CHALLENGE: Print word for word everything in the items from the line containing "Given: Open the" down to the line containing "Looking at the screenshot, I should 529,215.", including both of those lines, and leave out the pictures.

INPUT MATERIAL:
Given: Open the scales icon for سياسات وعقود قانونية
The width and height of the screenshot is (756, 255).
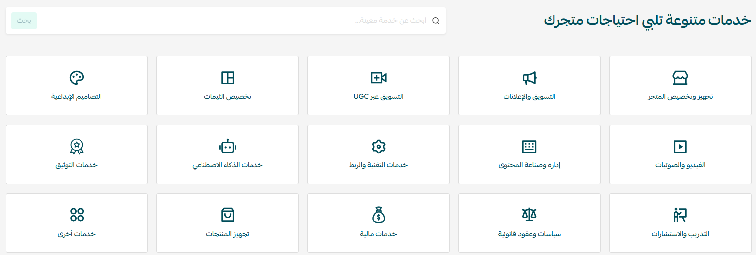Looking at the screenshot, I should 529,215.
--
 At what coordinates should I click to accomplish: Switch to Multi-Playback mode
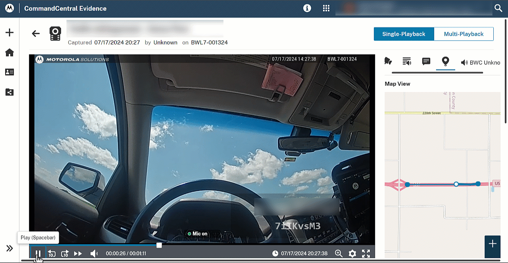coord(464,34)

ANSWER TO THE TASK:
Given: Open the scales icon for سياسات وعقود قانونية
The width and height of the screenshot is (756, 255).
Looking at the screenshot, I should 529,215.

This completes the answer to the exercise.